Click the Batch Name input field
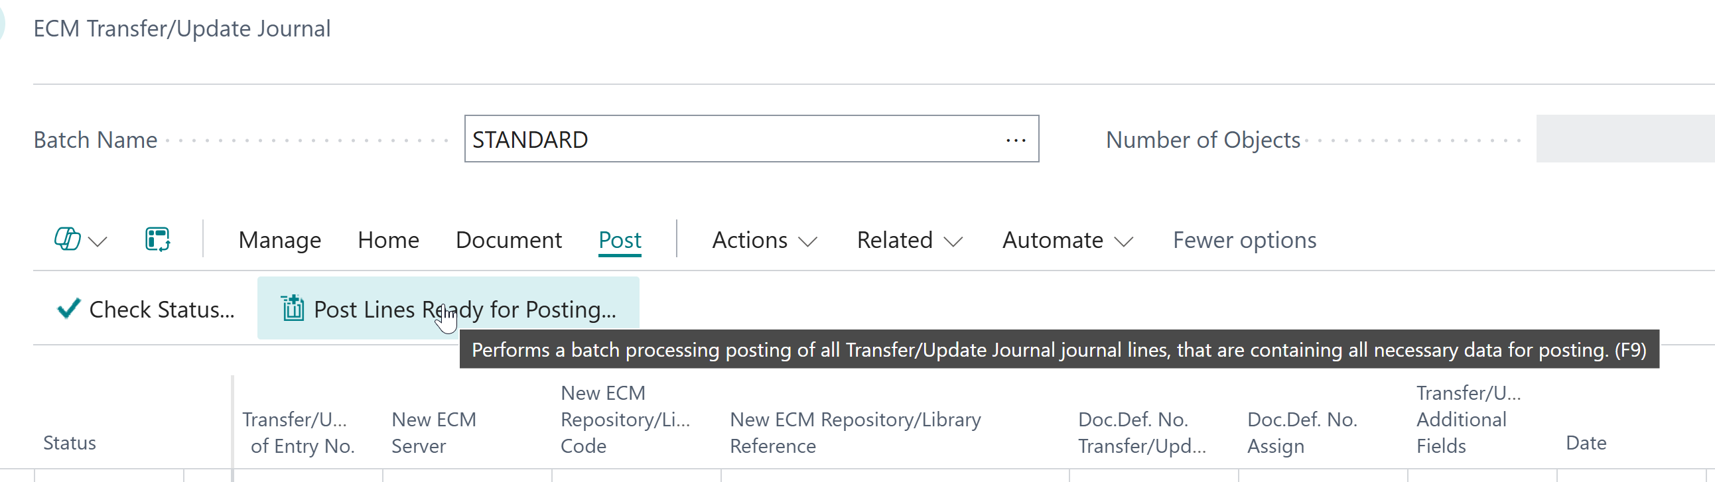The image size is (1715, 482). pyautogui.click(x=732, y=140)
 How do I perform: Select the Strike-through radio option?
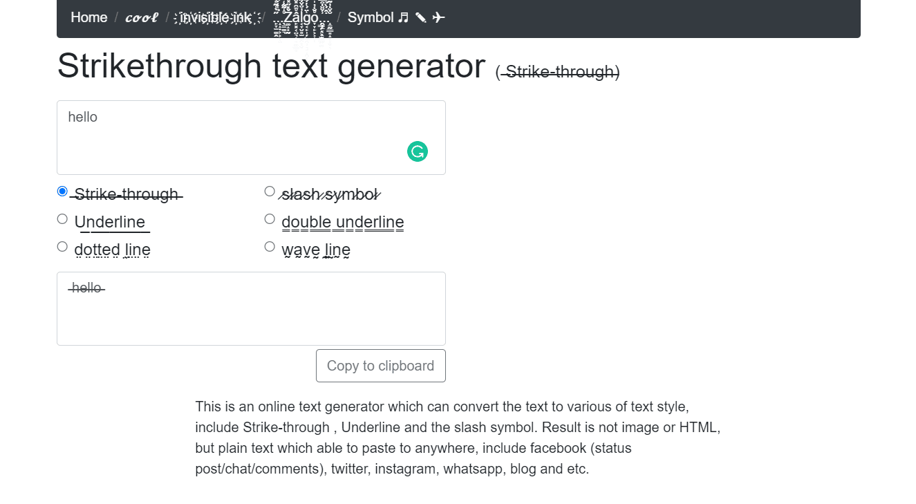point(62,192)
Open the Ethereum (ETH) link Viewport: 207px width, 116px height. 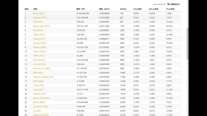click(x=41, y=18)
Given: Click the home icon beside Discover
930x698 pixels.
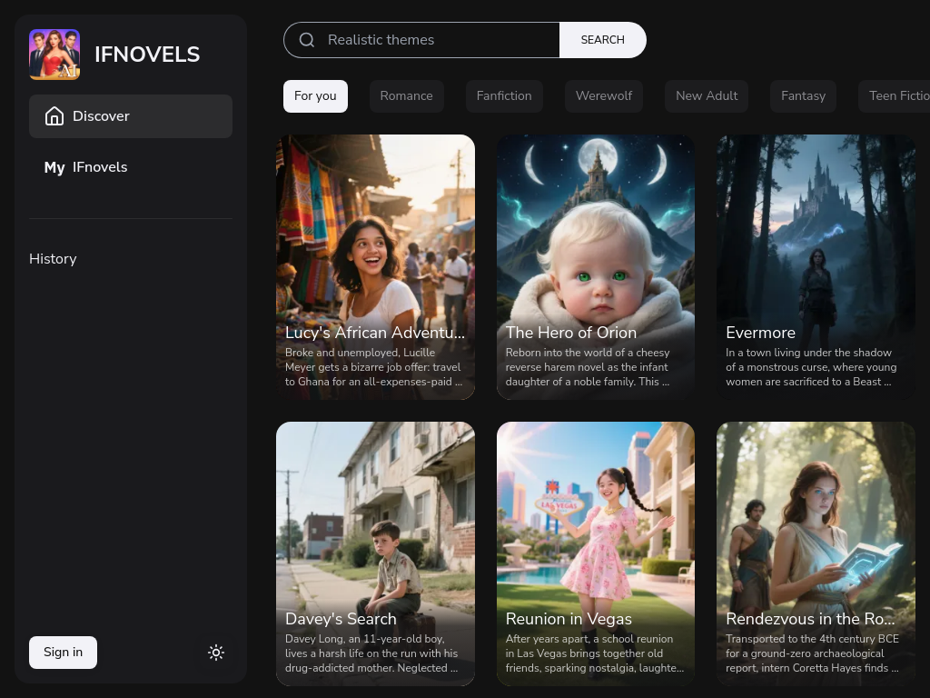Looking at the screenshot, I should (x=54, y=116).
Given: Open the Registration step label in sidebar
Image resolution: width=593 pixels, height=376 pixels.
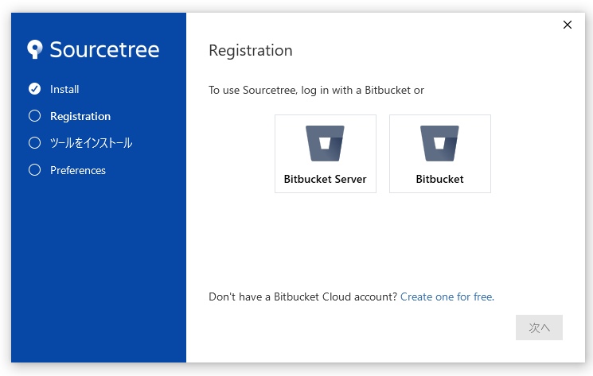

══════════

What needs to be done> Ignoring the pictures, write out word for word the lines from the line containing "Given: Open the" through the end of the material above.

Result of this exercise>
Given: Open the Registration step label in sidebar
Image resolution: width=593 pixels, height=376 pixels.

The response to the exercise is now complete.